Given instruction 1
Reproduce the Julia operator article verbatim, from "(f∘g)(x) == (f(g(x)))" up to and including "julia> sin(cos(log(2)))".
Given instruction 2
In the Julia operator article, which functions are joined by the ∘ operator in the commands typed at the julia> prompt? Name each one.

Operator Flexibility in Julia (AKA Abusing Operators in Julia)

Believe it or not but the following is actual Julia code which generates Fibonacci numbers:

julia> (n->((l->[l[2],l/+])^n)(0:1)[1]).(1:10)
10-element Array{Int64,1}:
  1
  1
  2
  3
  5
  8
 13
 21
 34
 55

Julia 0.6 introduced the new ∘ (\circ) function composition operator. It currcntly has one method:

julia> methods(∘)
# 1 method for generic function "∘":
∘(f, g) in Base at operators.jl:884

which has a rather straightforward definition:

∘(f,g) = (x...)->f(g(x...))

It takes functions f and g and composes them in the following way:

(f∘g)(x) == (f(g(x)))

For example

julia> sin(cos(2))
-0.4042391538522658

julia> (sin∘cos)(2)
-0.4042391538522658

julia> (sin∘cos∘log)(2)
0.6955886362231636

julia> sin(cos(log(2)))
0.6955886362231636

The operator provides a nice way of creating anonymous functions for broadcasting across arrays:

julia> map(reverse∘string, 230:240)

Dataset entries
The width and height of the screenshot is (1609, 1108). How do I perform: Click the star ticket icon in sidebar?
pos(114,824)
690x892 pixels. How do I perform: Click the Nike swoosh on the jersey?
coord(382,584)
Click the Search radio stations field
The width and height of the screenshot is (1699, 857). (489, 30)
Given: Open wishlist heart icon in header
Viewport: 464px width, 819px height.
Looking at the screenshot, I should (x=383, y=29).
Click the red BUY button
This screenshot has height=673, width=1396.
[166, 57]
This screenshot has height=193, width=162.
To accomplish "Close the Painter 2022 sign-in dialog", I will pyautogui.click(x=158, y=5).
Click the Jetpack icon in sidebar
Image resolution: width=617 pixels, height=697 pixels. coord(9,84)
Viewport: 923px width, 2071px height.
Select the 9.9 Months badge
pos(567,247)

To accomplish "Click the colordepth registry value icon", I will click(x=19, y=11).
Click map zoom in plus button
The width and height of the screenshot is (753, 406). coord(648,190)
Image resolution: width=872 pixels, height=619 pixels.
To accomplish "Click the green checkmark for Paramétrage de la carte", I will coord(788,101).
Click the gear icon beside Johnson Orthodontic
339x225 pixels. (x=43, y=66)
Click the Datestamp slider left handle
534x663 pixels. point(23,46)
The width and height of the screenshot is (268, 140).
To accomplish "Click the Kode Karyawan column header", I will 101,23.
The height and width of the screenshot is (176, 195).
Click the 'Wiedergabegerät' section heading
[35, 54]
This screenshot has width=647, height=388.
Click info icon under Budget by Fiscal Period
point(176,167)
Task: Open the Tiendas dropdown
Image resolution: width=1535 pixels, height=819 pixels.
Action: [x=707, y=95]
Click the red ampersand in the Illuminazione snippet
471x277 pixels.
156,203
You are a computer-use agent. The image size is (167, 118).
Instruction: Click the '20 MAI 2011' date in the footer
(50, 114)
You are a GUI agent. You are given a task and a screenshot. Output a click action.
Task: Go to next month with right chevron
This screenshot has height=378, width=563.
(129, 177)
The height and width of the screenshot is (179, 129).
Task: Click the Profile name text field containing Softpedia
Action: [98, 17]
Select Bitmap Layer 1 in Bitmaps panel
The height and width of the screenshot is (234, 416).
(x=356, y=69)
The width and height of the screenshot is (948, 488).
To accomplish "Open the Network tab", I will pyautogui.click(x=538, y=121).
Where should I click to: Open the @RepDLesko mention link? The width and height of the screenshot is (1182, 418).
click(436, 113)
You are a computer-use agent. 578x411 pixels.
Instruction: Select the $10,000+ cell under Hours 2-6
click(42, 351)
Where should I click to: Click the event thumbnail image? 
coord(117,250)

Exercise answer 1
(f∘g)(x) == (f(g(x)))

For example

julia> sin(cos(2))
-0.4042391538522658

julia> (sin∘cos)(2)
-0.4042391538522658

julia> (sin∘cos∘log)(2)
0.6955886362231636

julia> sin(cos(log(2)))

Exercise answer 2
sin, cos, log, reverse, string